Following other non-comedy Universal mash-ups like House of Frankenstein and House of Dracula, Abbott and Costello Meet Frankenstein signals the end of an era. The triple combo of Frankenstein’s monster, Dracula, and the Wolf Man made their final appearances (both together and solo) for the Universal Monsters series in the horror-comedy hybrid. Of course, the characters themselves have quite comfortably survived the many decades since and the Creature from the Black Lagoon didn’t even join the Universal Monsters group until the mid-50s, so the trio’s departure didn’t exactly leave a huge void in its wake. But it does represent a suitable passing of the torch and an appropriate bridging of the gap between the Universal series and The Monster Squad. That those guys called it quits in a comedy and were then resurrected for the specifically nostalgic, homage-minded 1987 comedy draws a nice connection between them.

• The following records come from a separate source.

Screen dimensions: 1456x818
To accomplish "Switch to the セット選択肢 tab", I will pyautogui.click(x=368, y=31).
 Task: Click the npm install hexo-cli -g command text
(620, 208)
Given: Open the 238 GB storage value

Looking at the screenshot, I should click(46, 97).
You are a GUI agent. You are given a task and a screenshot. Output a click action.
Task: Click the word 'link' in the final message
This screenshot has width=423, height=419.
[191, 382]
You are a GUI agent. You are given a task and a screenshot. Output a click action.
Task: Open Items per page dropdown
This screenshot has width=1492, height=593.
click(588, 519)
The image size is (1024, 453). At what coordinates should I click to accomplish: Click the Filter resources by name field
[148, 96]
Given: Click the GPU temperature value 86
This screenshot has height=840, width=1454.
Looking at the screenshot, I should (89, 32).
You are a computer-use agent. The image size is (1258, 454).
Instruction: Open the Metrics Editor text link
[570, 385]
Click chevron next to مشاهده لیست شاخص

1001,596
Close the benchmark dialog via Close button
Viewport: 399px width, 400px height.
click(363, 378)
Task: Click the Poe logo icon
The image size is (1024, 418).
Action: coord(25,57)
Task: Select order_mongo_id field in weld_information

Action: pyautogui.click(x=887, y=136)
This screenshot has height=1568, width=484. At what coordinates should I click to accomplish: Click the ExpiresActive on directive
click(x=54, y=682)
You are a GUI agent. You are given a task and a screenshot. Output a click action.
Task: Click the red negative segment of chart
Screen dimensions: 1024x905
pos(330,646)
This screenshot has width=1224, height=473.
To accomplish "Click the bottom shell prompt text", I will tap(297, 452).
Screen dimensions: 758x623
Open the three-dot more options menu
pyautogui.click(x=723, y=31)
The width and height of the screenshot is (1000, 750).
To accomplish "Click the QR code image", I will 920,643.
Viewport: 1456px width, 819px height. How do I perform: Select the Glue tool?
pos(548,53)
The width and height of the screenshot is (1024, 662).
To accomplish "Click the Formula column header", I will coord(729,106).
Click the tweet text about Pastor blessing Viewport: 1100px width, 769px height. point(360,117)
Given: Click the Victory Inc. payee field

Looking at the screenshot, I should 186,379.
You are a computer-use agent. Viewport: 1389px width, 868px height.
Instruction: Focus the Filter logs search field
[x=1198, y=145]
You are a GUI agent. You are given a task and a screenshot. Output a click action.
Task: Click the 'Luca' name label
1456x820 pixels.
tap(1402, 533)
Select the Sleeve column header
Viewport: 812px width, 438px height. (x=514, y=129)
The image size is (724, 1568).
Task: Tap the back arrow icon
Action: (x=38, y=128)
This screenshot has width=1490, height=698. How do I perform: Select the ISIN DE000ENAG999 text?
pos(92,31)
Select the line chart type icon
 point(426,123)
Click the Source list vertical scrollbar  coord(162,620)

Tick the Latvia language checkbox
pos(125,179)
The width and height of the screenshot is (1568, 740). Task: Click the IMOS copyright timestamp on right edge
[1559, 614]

I love The Monster Squad for a few reasons. I can’t separate myself from my nostalgic memories of the movie, so it’s become one of those rare treasures where the sensation of my childhood response to the picture is not lost, but rather bolstered by each subsequent viewing. And as a fan of monsters, I enjoy the idea of a group of fellow monster lovers having the opportunity to put their knowledge and passion to the test. But beyond these personal attachments, I like to think, in cinematically romanticized terms, that perhaps The Monster Squad will catch some young viewer’s eye and inspire him or her to seek out the classics, where they can discover those glorious ghouls that took over the screen so many years ago and helped define a genre. The creatures with the deformities, fangs, neck bolts, cloth wrappings, transparency, big hair, thick fur, and slimy scales deserve and need new fans. Then their monstrous immortality will truly know no bounds.